KANSAS CITY — Producers say increasing values and protein premiums are a bright spot in a winter wheat crop suffering from low yields after a dry growing season and hail damage.

“If we’re not going to have the yields, the increasing price and the protein premiums definitely help,” said Lisa Schemm, a farmer in Wallace and Logan counties. “We were ready for this crop to be done with so we can move on to the next,” she told Kansas Wheat for its Day 15 Harvest Report, produced in association with the Kansas Association of Wheat Growers, the Kansas Grain and Feed Association and the Kansas Wheat Commission.

Ms. Schemm said half of her family’s planted wheat acres were hailed out this year and the remaining crop saw more freeze damage exceed expectations, which took its toll on yields, so much so that the family wrapped up their harvest in about four days. She estimates wheat in her area is about 90% harvested with test weights up to 62 to 63 lbs. She also added that protein in the area was much higher than in recent years.

Bryson Haverkamp, technical service representative with Indigo Ag, said harvest in his eastern Kansas territory began June 9, quickly progressed, and is nearly complete. Yields for the region were highly variable, but he estimates that the average was between 35 to 40 bus per acre.

“The variability is a combination of planting dates, crop rotation, moisture at planting and whether or not the field got a timely rain or two,” he said. “The first spot that I heard of cutting was near the Hope/Herrington area. They were right in this rain dead zone, so the wheat was definitely dry and ready to go.”

Test weights in the area ranged from about 58 to 60 lbs per bu. Proteins are also higher than recent years with an estimated average of about 13.5%.

“Yields are down across the board this year, but it seems to be a higher quality crop,” Mr. Haverkamp said.

Lane county was heavily affected by hail, said Logan Campbell, Dighton Area grain manager at the Garden City Coop Inc., which received its first load June 16, and then experienced some rain delays.

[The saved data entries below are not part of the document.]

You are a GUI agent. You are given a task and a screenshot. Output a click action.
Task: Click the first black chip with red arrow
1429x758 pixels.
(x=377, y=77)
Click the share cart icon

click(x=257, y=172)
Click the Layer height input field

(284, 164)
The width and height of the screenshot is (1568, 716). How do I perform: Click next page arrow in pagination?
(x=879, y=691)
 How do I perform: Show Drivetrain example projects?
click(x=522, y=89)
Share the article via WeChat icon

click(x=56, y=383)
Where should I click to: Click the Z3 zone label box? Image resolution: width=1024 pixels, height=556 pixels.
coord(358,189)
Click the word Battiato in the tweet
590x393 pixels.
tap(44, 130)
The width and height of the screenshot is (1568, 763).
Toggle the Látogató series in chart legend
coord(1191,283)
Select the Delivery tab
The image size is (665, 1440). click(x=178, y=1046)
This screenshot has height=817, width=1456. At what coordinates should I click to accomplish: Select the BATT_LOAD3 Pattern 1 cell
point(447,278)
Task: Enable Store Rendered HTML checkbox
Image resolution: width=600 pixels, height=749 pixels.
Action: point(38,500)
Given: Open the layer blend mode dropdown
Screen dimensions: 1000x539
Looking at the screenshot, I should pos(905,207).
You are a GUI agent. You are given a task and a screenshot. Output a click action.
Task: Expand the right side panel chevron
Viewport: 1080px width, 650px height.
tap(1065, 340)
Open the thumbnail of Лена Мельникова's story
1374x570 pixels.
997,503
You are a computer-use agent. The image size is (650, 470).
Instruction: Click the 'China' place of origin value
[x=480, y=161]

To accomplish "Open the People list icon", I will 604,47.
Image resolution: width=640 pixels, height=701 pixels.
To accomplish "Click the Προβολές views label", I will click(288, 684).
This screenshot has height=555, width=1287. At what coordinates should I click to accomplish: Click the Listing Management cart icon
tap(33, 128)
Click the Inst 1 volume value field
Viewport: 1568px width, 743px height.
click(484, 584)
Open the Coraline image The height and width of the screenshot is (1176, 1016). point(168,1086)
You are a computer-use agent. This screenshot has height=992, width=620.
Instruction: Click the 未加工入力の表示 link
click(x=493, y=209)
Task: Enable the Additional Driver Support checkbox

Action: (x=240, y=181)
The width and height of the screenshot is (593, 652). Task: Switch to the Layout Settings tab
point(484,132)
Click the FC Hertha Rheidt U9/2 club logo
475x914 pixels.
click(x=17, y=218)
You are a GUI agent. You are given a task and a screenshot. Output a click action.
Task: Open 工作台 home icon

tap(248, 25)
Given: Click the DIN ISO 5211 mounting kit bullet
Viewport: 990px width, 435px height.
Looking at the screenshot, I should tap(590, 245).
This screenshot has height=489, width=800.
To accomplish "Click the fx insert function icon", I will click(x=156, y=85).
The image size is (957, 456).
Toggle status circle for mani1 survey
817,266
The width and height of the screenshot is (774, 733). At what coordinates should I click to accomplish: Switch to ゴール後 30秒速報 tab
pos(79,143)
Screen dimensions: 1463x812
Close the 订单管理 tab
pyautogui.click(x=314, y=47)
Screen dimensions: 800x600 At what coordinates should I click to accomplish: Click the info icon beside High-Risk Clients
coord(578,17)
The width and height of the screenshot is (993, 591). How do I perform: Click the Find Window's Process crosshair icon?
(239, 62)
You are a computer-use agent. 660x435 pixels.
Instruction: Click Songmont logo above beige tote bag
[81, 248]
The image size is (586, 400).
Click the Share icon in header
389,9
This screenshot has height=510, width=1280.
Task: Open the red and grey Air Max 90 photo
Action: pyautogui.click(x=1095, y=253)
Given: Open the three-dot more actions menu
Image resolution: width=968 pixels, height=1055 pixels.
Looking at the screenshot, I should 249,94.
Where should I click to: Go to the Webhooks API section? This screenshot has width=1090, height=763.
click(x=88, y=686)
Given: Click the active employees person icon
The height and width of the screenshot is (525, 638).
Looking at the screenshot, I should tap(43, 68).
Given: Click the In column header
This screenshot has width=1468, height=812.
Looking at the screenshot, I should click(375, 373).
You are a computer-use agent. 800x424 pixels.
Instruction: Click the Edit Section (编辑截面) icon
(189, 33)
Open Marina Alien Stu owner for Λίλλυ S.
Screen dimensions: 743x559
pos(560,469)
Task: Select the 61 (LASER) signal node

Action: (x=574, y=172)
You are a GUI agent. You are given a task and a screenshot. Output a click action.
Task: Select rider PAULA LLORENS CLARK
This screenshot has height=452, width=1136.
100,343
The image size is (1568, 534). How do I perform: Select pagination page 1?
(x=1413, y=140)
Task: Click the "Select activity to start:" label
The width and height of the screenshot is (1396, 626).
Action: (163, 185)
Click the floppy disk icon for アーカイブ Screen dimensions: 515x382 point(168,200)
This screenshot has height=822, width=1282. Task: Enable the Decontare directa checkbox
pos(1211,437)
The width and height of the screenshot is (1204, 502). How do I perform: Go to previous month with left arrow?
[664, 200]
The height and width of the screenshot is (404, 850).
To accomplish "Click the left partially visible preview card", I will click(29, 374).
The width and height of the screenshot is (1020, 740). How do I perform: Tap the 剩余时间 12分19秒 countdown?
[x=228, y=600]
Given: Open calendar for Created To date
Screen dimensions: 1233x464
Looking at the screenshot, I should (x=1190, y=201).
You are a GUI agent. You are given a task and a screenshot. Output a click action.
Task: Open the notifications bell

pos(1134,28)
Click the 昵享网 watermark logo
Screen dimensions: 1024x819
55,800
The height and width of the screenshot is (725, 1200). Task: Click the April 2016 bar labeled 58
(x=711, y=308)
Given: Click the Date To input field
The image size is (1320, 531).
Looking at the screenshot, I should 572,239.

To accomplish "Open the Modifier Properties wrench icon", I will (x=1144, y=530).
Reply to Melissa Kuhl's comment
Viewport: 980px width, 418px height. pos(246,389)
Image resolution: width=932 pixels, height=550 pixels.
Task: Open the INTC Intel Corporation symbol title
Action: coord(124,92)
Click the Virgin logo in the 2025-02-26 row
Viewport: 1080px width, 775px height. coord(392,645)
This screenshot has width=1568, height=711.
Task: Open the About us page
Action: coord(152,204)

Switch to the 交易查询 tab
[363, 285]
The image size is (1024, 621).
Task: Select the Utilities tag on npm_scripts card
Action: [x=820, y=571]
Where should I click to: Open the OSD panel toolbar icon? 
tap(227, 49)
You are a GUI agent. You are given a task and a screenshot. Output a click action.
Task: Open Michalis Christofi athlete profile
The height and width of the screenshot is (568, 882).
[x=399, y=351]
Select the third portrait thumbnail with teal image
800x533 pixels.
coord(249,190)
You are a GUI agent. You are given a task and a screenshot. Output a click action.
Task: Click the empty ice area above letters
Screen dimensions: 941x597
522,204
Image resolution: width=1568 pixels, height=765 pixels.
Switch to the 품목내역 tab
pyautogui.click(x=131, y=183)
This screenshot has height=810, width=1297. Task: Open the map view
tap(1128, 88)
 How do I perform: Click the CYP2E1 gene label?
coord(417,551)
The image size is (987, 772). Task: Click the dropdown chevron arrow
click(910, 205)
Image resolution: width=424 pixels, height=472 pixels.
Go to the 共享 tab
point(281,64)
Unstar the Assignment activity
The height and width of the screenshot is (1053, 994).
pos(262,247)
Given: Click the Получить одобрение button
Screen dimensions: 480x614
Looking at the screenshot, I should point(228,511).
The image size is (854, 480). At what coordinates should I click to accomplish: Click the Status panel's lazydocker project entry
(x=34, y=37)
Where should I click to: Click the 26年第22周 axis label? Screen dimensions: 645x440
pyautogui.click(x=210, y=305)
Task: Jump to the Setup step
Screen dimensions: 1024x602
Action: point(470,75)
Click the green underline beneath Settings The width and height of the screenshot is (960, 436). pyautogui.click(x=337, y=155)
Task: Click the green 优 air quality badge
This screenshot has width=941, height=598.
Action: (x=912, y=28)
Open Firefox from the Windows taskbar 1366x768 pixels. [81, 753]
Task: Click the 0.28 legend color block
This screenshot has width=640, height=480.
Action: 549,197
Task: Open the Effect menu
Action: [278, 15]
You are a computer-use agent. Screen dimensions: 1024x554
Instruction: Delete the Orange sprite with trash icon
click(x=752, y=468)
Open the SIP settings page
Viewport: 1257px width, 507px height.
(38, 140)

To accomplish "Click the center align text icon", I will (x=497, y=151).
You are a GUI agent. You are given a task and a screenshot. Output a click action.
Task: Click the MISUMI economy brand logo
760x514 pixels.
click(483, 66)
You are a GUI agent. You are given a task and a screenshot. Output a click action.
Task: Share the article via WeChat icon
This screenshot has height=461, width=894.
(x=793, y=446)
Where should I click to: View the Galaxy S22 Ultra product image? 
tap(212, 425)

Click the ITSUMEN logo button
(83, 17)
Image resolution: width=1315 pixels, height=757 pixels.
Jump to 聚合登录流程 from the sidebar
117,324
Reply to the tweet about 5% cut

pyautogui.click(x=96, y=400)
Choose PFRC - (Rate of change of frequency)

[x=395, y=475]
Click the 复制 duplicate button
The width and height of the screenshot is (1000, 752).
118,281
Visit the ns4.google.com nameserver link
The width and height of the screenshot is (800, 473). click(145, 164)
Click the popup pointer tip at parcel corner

“I would say that we are about 65% to 70% of the way done with harvest in the area,” he said. “With the hail damage that we have had, it’s hard to give an exact number on how far along we are. An average year for the area is about six to eight million bus, and as of June 3, we were just a hair below 5 million bus” due to fewer planted acres and losses from a May 14 hail storm.

“The storm stretched from the western side to the eastern side of the county, taking out a five-mile swath, which was about one-third of our harvest,” he said. “It affected us pretty significantly and the storm didn’t leave anything behind.”

Yields have ranged considerably, from 10 to 50 bus per acre and “test weights started out amazing at 65 lbs per bu, but then it rained,” Mr. Campbell said. “From there they dropped. The average from the northern area of Lane, which is what I oversee, has been 60 lbs per bu.” He reported that proteins have been averaging from 12.5% to 13%.